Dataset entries

────────

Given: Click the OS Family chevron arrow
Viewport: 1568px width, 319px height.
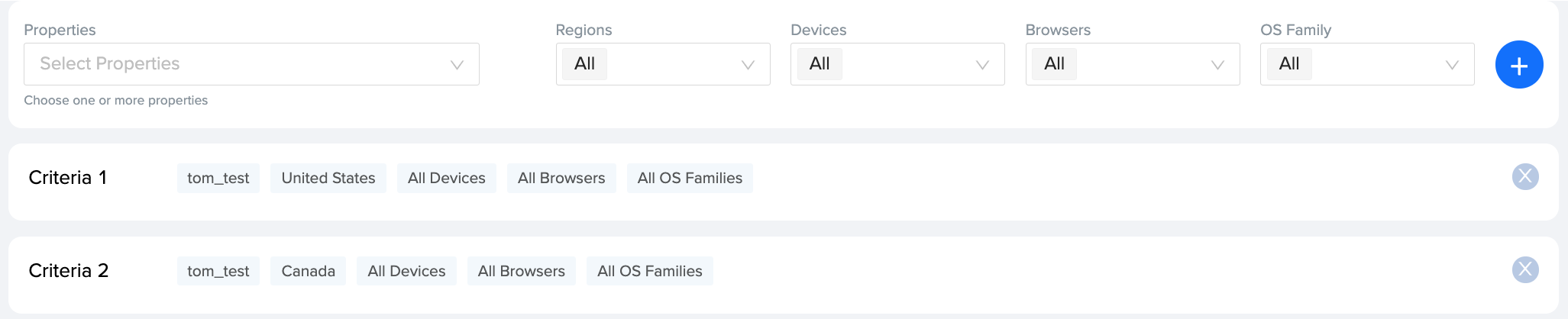Looking at the screenshot, I should click(1453, 65).
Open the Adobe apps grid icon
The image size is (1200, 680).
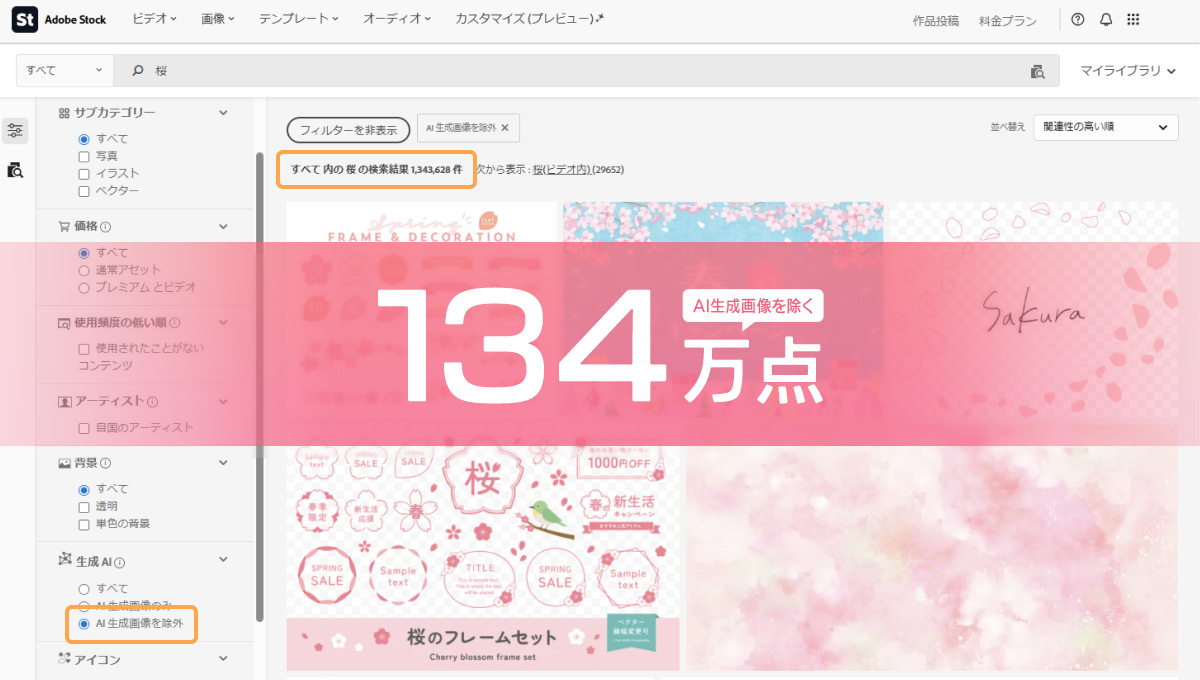click(x=1133, y=19)
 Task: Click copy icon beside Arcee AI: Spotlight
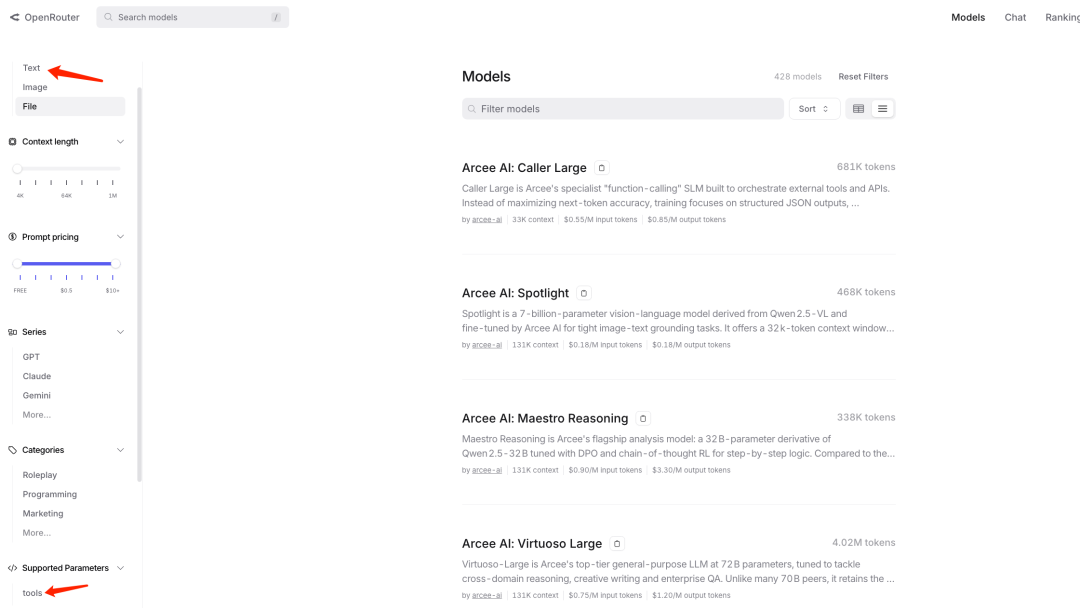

────────

◆ Exercise brief:
Copy every line of the entries above word for word, leaving out the pictures.

◆ Task result:
Given: Click the OS Family chevron arrow
Viewport: 1568px width, 319px height.
Looking at the screenshot, I should click(1453, 65).
Open the Adobe apps grid icon
The image size is (1200, 680).
click(x=1133, y=19)
 Task: Click copy icon beside Arcee AI: Spotlight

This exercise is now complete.